The feed-forward network processes each position independently using two linear transformations with a ReLU activation in between, allowing the model to capture complex patterns.

Let’s break this down together! Here’s how we can tackle this:

import numpy as np

class FeedForward:
    def __init__(self, d_model, d_ff):
        self.d_model = d_model
        self.d_ff = d_ff
        
        # Initialize weights
        self.W1 = np.random.randn(d_model, d_ff) * np.sqrt(2.0 / d_model)
        self.b1 = np.zeros(d_ff)
        self.W2 = np.random.randn(d_ff, d_model) * np.sqrt(2.0 / d_ff)
        self.b2 = np.zeros(d_model)
    
    def relu(self, x):
        return np.maximum(0, x)
    
    def forward(self, x):
        # First linear layer
        hidden = np.dot(x, self.W1) + self.b1
        
        # ReLU activation
        hidden = self.relu(hidden)
        
        # Second linear layer
        output = np.dot(hidden, self.W2) + self.b2
        
        return output

# Example usage
d_model, d_ff = 64, 256
batch_size, seq_length = 2, 10
ffn = FeedForward(d_model, d_ff)

x = np.random.randn(batch_size, seq_length, d_model)
output = ffn.forward(x)
print(f"Input shape: {x.shape}")
print(f"Output shape: {output.shape}")
print(f"Sample output:\n{output[0, 0, :5]}")  # First 5 dimensions of first position

🚀 Layer Normalization - Made Simple!

Layer normalization stabilizes the learning process by normalizing the activations across features. This example shows both the forward pass and backward pass computations.

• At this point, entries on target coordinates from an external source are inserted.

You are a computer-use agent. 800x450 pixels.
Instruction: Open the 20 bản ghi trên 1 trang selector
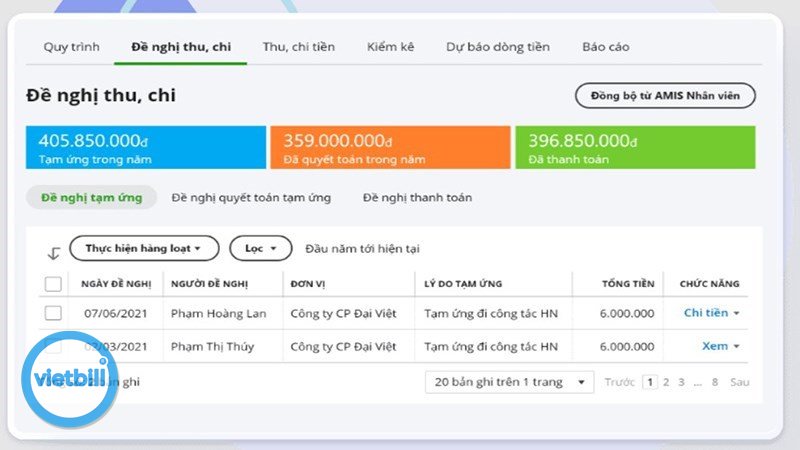tap(509, 382)
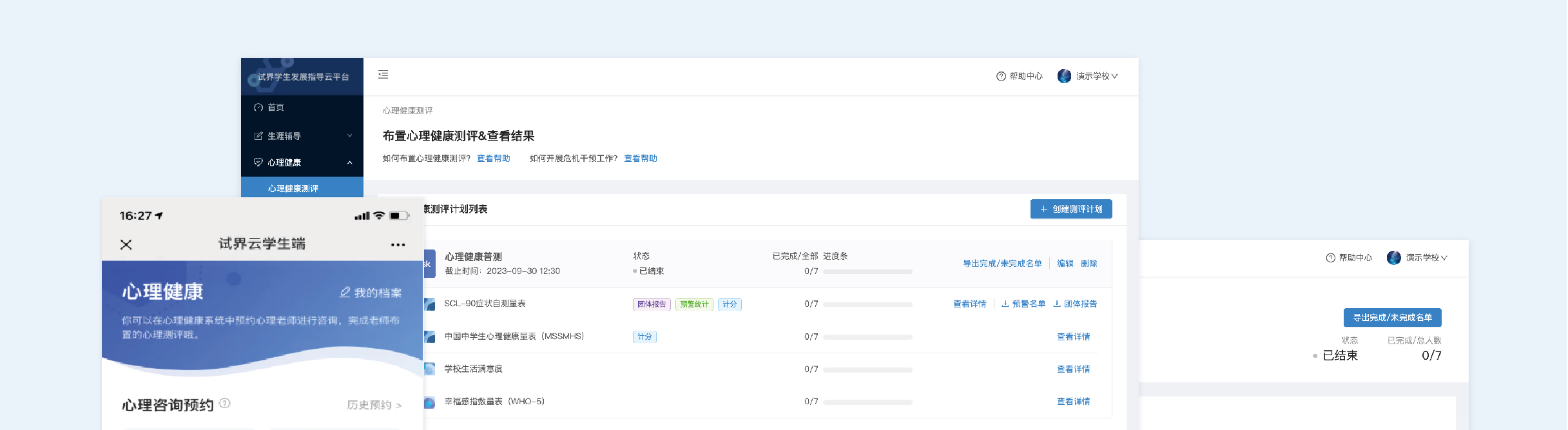1568x430 pixels.
Task: Click the 创建测评计划 button
Action: click(1070, 210)
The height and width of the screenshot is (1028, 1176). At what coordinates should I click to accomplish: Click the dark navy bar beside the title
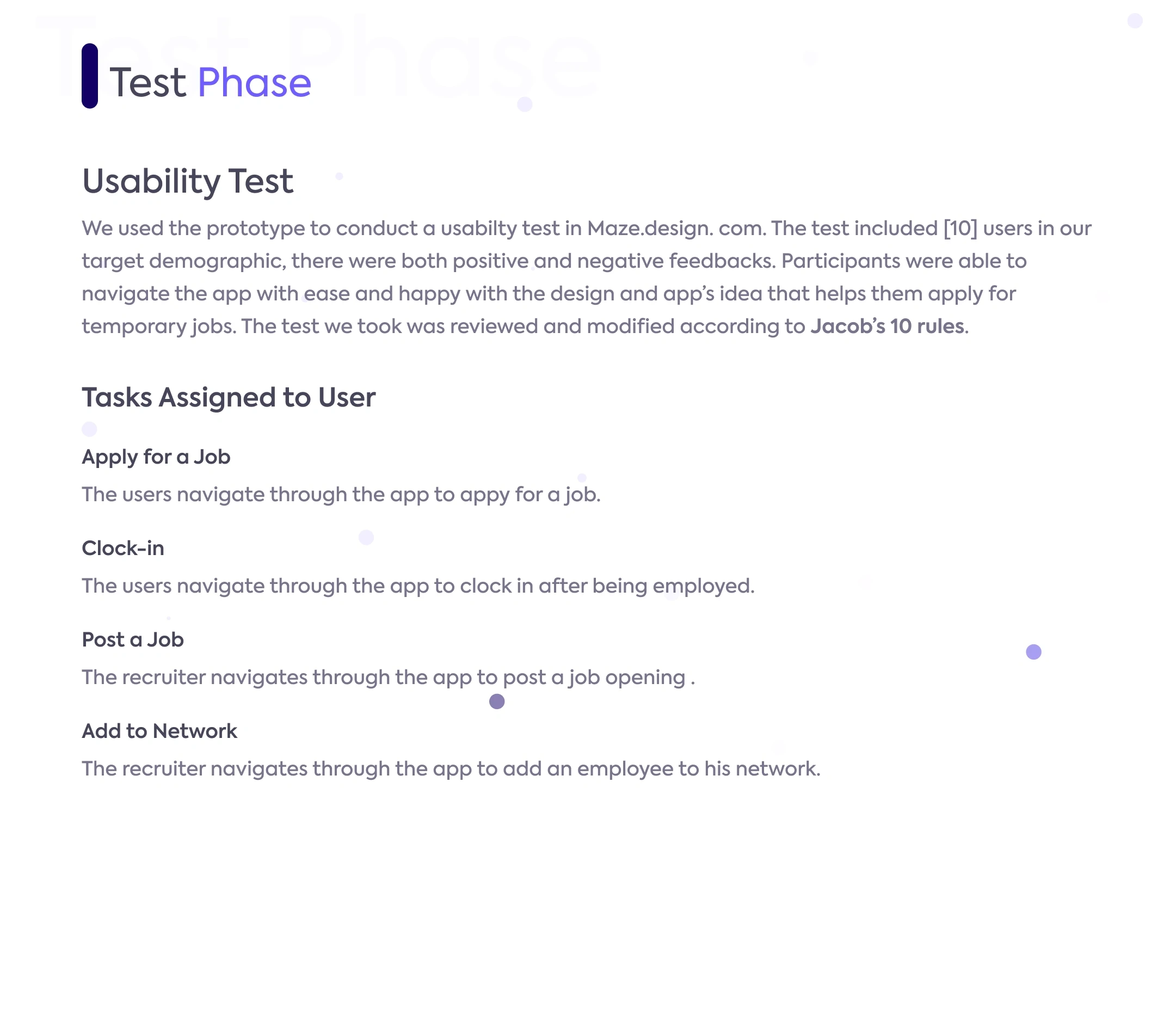[x=89, y=76]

Let’s make this super clear! Here’s how we can tackle this:

import numpy as np

class LayerNorm:
    def __init__(self, features, eps=1e-6):
        self.eps = eps
        self.gamma = np.ones(features)
        self.beta = np.zeros(features)
        
    def forward(self, x):
        # Calculate mean and variance along last axis
        self.mean = np.mean(x, axis=-1, keepdims=True)
        self.var = np.var(x, axis=-1, keepdims=True)
        
        # Normalize
        self.x_norm = (x - self.mean) / np.sqrt(self.var + self.eps)
        
        # Scale and shift
        return self.gamma * self.x_norm + self.beta
    
    def backward(self, grad_output):
        # Compute gradients for gamma and beta
        grad_gamma = np.sum(grad_output * self.x_norm, axis=(0, 1))
        grad_beta = np.sum(grad_output, axis=(0, 1))
        
        # Compute gradient for input
        N = grad_output.shape[-1]
        grad_x = (1. / N) * self.gamma * (self.var + self.eps)**(-0.5) * (
            N * grad_output
            - np.sum(grad_output, axis=-1, keepdims=True)
            - self.x_norm * np.sum(grad_output * self.x_norm, axis=-1, keepdims=True)
        )
        
        return grad_x, grad_gamma, grad_beta

# Example usage
batch_size, seq_length, features = 2, 10, 64
ln = LayerNorm(features)

x = np.random.randn(batch_size, seq_length, features)
output = ln.forward(x)
print(f"Input shape: {x.shape}")
print(f"Output shape: {output.shape}")
print(f"Mean of normalized output: {np.mean(output):.6f}")
print(f"Std of normalized output: {np.std(output):.6f}")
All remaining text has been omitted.